Section 4. Covenants and Agreements of the Company. The Company further covenants and agrees with the Placement Agent as follows:

(a) Blue Sky Compliance. The Company will cooperate with the Placement Agent and the Investors in endeavoring to qualify the Securities for sale under the securities laws of such jurisdictions (United States and foreign) as the Placement Agent and the Investors may reasonably request and will make such applications, file such documents, and furnish such information as may be reasonably required for that purpose, provided the Company shall not be required to qualify as a foreign corporation or to file a general consent to service of process in any jurisdiction where it is not now so qualified or required to file such a consent. The Company will, from time to time, prepare and file such statements, reports and other documents as are or may be required to continue such qualifications in effect for so long a period as the Placement Agent may reasonably request for distribution of the Securities. The Company will advise the Placement Agent promptly of the suspension of the qualification or registration of (or any such exemption relating to) the Securities for offering, sale or trading in any jurisdiction or any initiation or threat of any proceeding for any such purpose, and in the event of the issuance of any order suspending such qualification, registration or exemption, the Company shall use its best efforts to obtain the withdrawal thereof at the earliest possible moment.

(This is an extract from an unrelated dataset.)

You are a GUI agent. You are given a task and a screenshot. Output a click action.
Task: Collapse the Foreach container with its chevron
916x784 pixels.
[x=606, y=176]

(b) Transfer Agent. The Company will maintain, at its expense, a registrar and transfer agent for the Common Stock for at least the next three (3) years.

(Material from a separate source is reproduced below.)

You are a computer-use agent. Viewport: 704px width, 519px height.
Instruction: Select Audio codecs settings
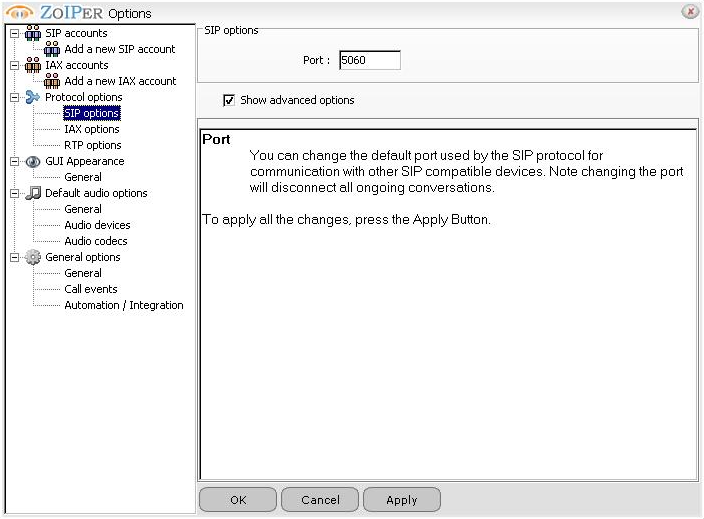pyautogui.click(x=95, y=241)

(c) No Manipulation of Price. The Company will not take, directly or indirectly, any action designed to cause or result in, or that has constituted or might reasonably be expected to constitute, the stabilization or manipulation of the price of any securities of the Company.

(d) Acknowledgment. The Company acknowledges that any advice given by the Placement Agent to the Company is solely for the benefit and use of the Board of Directors of the Company and may not be used, reproduced, disseminated, quoted or referred to, without the Placement Agent’s prior written consent.

(e) Announcement of Offering. The Company acknowledges and agrees that the Placement Agent may, subsequent to the Closing, make public its involvement with the Offering.

(f) Reliance on Others. The Company confirms that it will rely on its own counsel and accountants for legal and accounting advice.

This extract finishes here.